You would be aware that Art. 22(4) of the Constitution of India was amended by the Constitution (Forty Fourth Amendment) Act, 1978. S. 3 of this amendment Act provides that the Advisory Board, to be constituted for examining the justification for preventive detention under this Article, is to be appointed in accordance with the recommendation of the Chief Justice of the High Court; it is to be headed by a sitting judge of that High Court and have at least two serving/former judges of any High Court as members of the Board. The said S. 3 also deleted Art 22(7)(a) of the Constitution, thereby deleting the provision authorizing preventive detention without obtaining the opinion of an Advisory Board.

These amendments were meant to curtail the arbitrary power of governments to appoint on the Advisory Board any person qualified to be a judge of a High Court, and to ensure that no preventive detentions could be made, or continued, without obtaining the opinion of the Advisory Board within 2 months of the detention. These provisions have yet to come into force since a notification to give effect to S. 3 of the 44th Constitutional Amendment has not been issued.

At present, any advocate who is qualified to be a judge of a High Court, can be appointed to the Advisory Board. In effect, any advocate with ten years or more of practice can sit on an Advisory Board. This provision is, thus, vulnerable to abuse by governments which, instead of appointing neutral, independent members to the Board, may appoint persons of their choice, including those owing allegiance to the political party in power.
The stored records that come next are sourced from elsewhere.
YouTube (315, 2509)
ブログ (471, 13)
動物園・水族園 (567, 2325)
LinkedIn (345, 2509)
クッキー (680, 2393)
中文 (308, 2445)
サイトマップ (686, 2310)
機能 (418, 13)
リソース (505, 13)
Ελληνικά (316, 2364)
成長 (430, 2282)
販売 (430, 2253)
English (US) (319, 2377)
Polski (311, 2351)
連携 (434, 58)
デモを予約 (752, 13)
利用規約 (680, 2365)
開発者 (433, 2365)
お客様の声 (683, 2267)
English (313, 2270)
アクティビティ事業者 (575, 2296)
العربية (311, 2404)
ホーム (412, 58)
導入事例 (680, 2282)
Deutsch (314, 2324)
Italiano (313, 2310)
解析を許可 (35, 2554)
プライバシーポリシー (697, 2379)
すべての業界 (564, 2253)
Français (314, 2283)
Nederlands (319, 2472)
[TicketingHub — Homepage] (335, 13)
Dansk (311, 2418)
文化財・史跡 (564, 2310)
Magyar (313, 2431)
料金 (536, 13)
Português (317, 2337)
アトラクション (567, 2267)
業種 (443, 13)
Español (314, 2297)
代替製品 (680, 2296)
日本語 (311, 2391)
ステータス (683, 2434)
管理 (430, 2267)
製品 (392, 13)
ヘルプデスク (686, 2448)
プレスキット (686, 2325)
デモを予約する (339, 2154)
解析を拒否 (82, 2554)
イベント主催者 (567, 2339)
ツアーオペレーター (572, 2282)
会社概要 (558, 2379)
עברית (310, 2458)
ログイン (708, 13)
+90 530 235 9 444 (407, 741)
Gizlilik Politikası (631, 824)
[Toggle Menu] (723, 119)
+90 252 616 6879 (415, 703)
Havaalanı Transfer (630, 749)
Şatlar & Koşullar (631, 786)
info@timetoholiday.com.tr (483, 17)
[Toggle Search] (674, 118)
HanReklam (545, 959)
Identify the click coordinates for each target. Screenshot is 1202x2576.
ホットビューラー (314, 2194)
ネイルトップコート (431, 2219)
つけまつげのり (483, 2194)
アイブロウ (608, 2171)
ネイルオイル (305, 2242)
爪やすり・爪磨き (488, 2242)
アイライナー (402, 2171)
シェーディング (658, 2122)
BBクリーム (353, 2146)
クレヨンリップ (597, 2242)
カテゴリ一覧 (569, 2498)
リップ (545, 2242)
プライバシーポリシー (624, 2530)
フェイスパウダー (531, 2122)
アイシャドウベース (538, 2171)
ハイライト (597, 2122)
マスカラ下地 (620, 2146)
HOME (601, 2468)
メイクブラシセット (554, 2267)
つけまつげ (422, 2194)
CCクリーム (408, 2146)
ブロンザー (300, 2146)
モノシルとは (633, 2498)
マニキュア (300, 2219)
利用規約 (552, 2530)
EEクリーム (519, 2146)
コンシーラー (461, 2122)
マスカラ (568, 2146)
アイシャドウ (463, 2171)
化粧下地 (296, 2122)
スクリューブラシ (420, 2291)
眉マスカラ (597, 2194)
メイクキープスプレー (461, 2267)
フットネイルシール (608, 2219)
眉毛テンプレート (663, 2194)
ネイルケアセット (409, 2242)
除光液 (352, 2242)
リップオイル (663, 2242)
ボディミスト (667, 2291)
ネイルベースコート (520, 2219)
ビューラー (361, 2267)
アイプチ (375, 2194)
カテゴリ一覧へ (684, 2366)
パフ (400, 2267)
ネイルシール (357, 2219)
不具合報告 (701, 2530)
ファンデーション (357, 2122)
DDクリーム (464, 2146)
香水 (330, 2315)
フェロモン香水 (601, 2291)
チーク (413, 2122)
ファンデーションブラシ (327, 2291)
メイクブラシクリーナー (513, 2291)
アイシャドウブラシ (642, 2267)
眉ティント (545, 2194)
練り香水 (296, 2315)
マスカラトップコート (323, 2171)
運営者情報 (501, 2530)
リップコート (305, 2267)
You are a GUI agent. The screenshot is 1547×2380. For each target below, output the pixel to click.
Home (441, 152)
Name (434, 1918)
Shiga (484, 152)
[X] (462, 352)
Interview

A look at the Objects and Reasons of the Constitution (Forty Fourth Amendment) Act, 1978 explains why Parliament, soon after the experience of the Emergency of 1975-77, considered it necessary to check arbitrary preventive detentions. Para 1 of the Objects and Reasons is cited below:

“Recent experience has shown that the fundamental rights, including those of life and liberty, granted to citizens by the Constitution are capable of being taken away by a transient majority. It is, therefore, necessary to provide adequate safeguards against the recurrence of such a contingency in the future and to ensure to the people themselves an effective voice in determining the form of government under which they are to live. This is one of the primary objects of this Bill.”

Successive Union Governments have, however, failed to notify any date for the coming into force of this Constitutional Amendment that was passed by Parliament as far back as 1978. It is not open to the Government of India to sit in judgment over the wisdom of Parliament, which was convinced of the necessity of amending Clause (4)(a) and deleting Clause (7)(a) of Article 22 through the Constitution (Forty Fourth Amendment) Act, 1978.

The provision empowering the Government of India to notify the dates for the coming into force of different provisions of the Constitution (Forty Fourth Amendment) Act was intended to give the government some flexibility in this regard. It will be a travesty if this provision is conveniently used by the government to negate the legislative intent by refusing to notify the date of coming into effect of the Constitution (Forty Fourth Amendment) Act. The unconscionable delay of 43 years in the issue of this notification has resulted in a brazen abuse of preventive detention laws in gross violation of human rights and a progressive erosion of our cherished democratic values.

We, therefore, urge the Government of India to forthwith notify a date for the coming into force of S. 3 of the Constitution (Forty Fourth Amendment) Act, 1978.